Procuraduría aprieta a alcaldes y pone la lupa sobre la propaganda política en las calles
Con este llamado, la Procuraduría busca frenar el caos visual que suele acompañar las campañas y enviar un mensaje contundente a los actores políticos y a las autoridades locales: la propaganda tendrá límites y quien los cruce deberá responder.
En la antesala de las próximas elecciones, la Procuraduría General de la Nación lanzó una advertencia directa a los alcaldes y alcaldesas del país: el desorden en la propaganda electoral no será tolerado. El ente de control pidió a las administraciones municipales tomar medidas urgentes para regular la publicidad política que empieza a tomarse el espacio público.
La instrucción exige que cada alcalde expida normas claras que definan dónde, cómo y bajo qué condiciones podrán instalarse vallas, avisos y demás piezas de campaña durante las elecciones de Congreso y de presidente y vicepresidente. La idea, según el Ministerio Público, es evitar la saturación de propaganda y el uso indiscriminado de parques, vías y fachadas.
Retiros inmediatos en sitios no permitidos
El procurador general, Gregorio Eljach Pacheco, fue enfático en que cualquier publicidad ubicada en sitios prohibidos o fuera de los tiempos legales deberá ser retirada de inmediato. Además, las alcaldías tendrán que exigir que los responsables de estas prácticas devuelvan el espacio público a su estado original, sin dilaciones.
La circular 011 de 2025 también obliga a los municipios a llevar un registro público con la localización de la publicidad electoral, a vigilar que no se exceda el número de vallas autorizadas y a reportar cualquier irregularidad ante las autoridades electorales. El mensaje es claro: habrá control y seguimiento permanente.

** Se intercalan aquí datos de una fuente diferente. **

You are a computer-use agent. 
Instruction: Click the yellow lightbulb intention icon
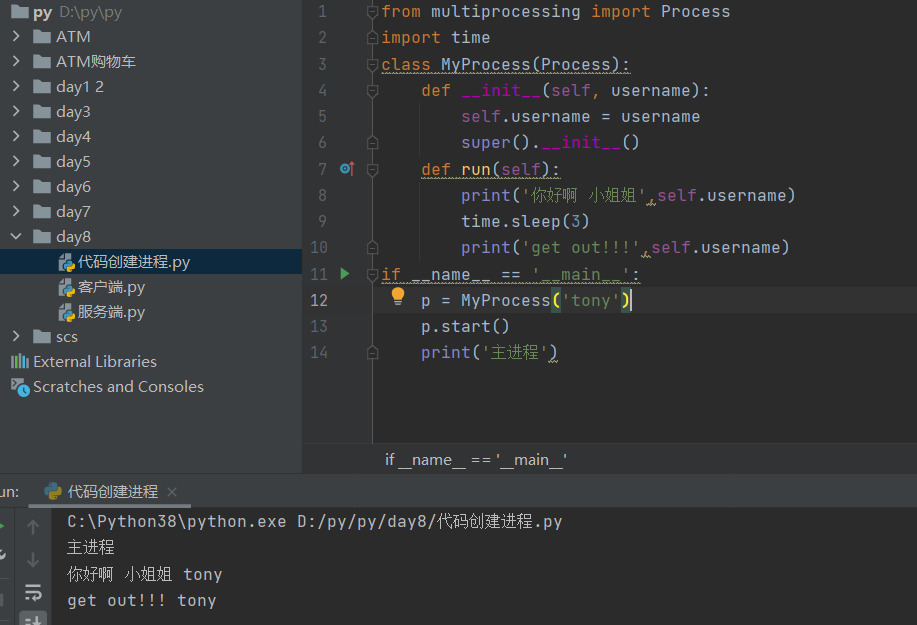[397, 296]
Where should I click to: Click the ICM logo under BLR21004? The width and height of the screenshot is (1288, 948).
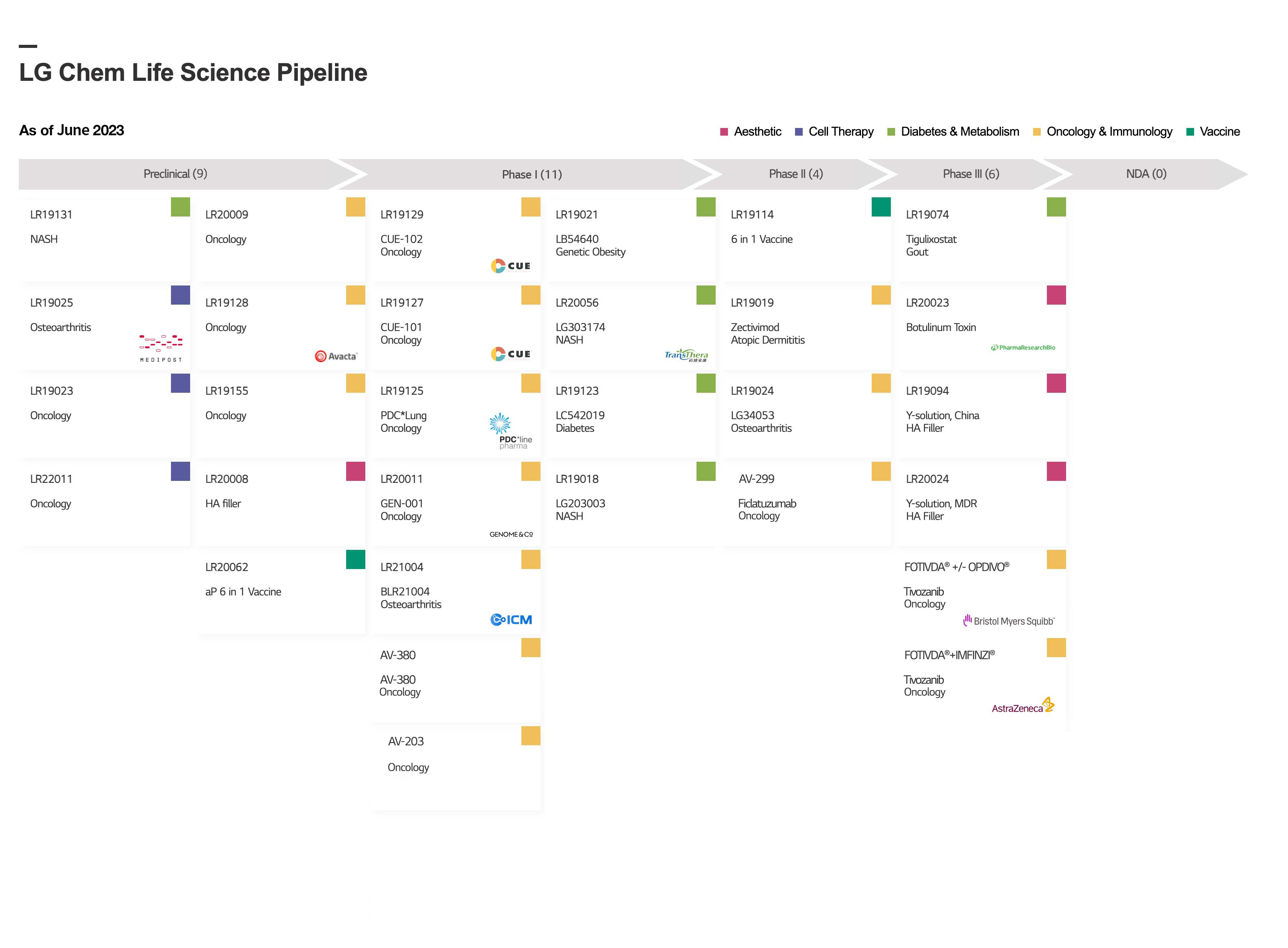tap(511, 620)
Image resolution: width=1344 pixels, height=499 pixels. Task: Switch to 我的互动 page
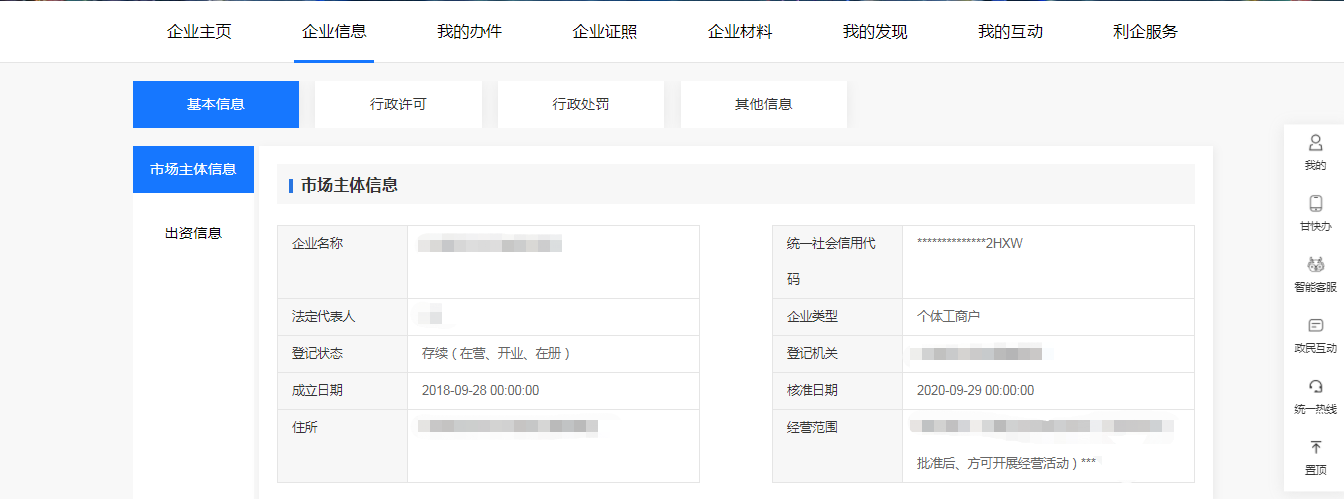click(1010, 32)
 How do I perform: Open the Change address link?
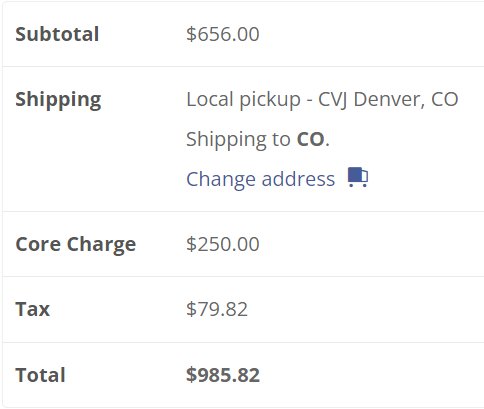pyautogui.click(x=260, y=179)
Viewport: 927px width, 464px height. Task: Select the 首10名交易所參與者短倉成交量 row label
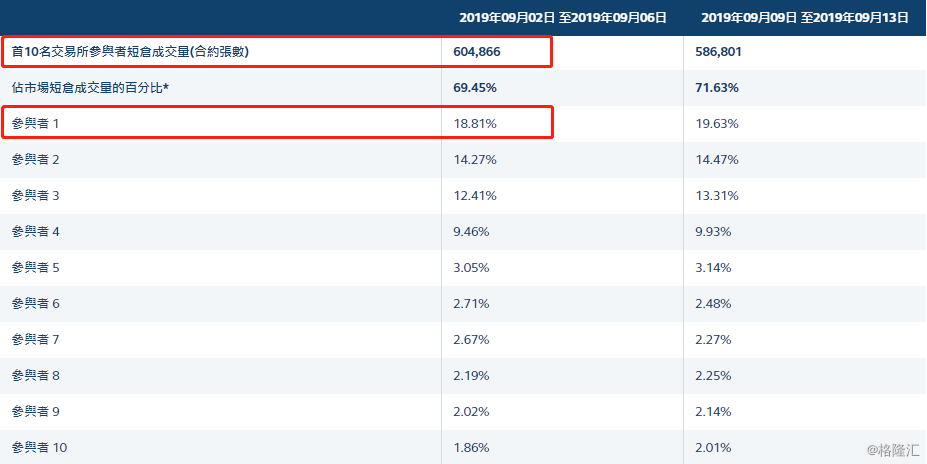(x=130, y=51)
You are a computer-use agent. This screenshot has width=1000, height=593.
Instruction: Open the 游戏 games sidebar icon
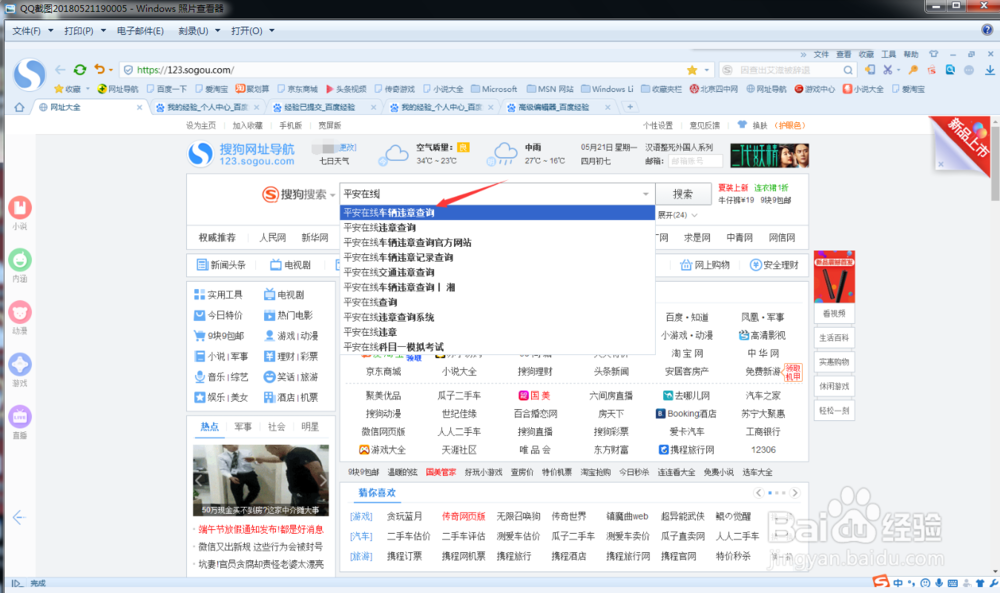[x=20, y=363]
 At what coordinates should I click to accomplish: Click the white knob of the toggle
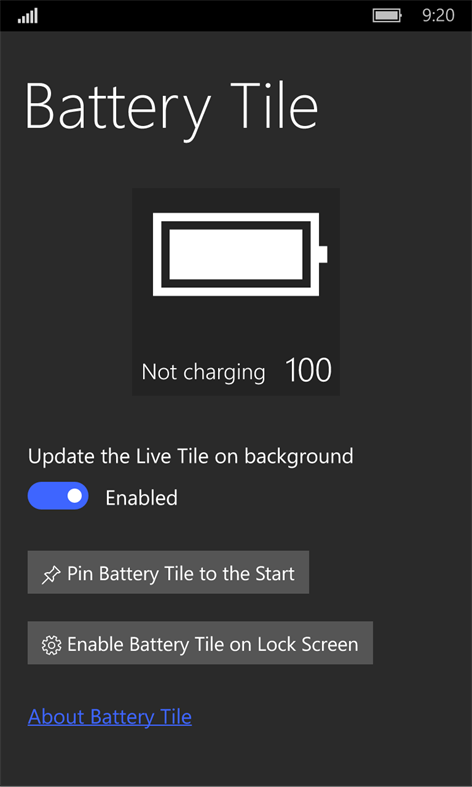(x=74, y=496)
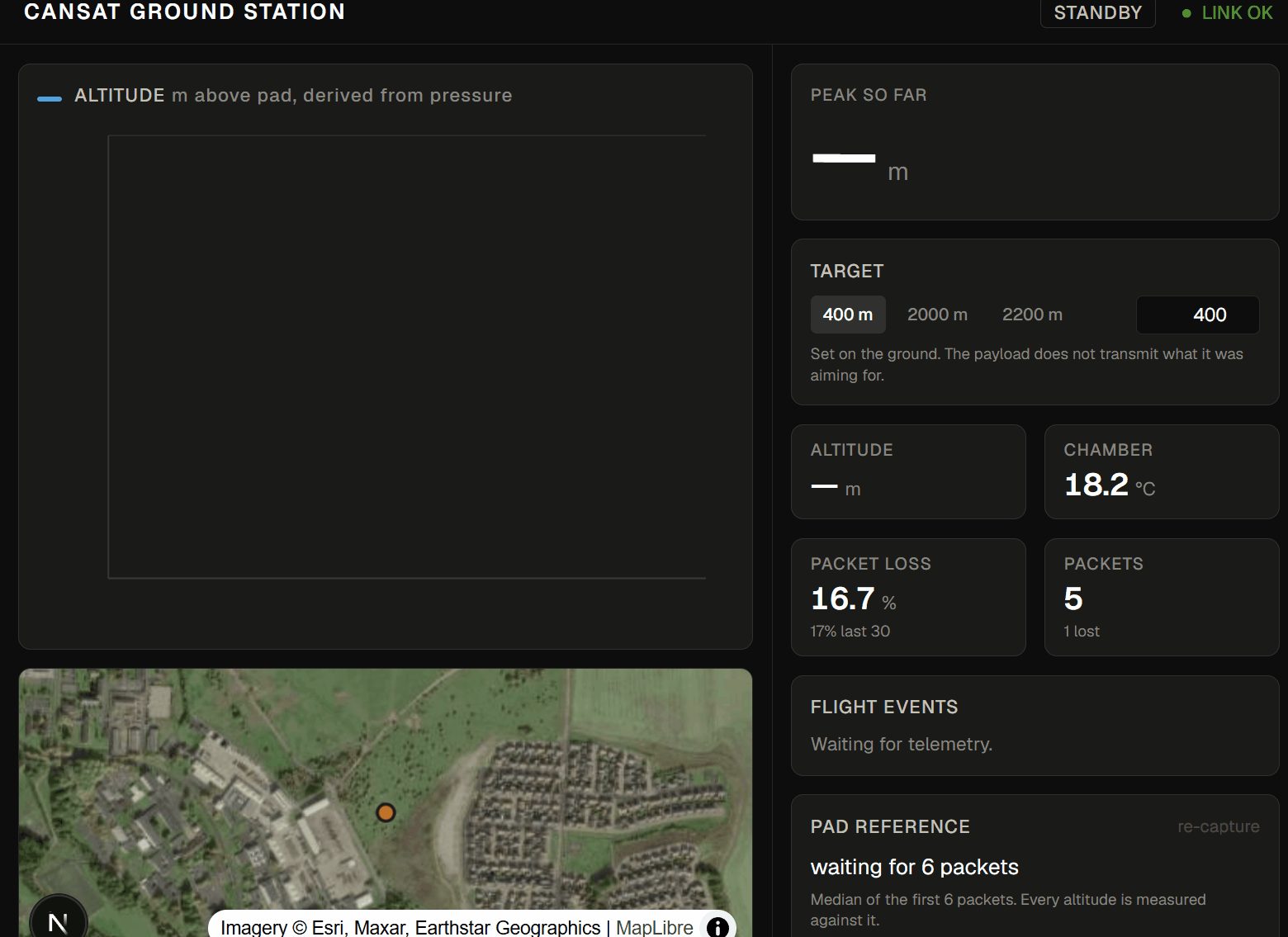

A la presión se suman las Comisiones Territoriales de Control Electoral, que deberán verificar si los alcaldes cumplen con la expedición de estas normas y activar acciones correctivas cuando detecten vacíos o negligencia.
Con este llamado, la Procuraduría busca frenar el caos visual que suele acompañar las campañas y enviar un mensaje contundente a los actores políticos y a las autoridades locales: la propaganda tendrá límites y quien los cruce deberá responder.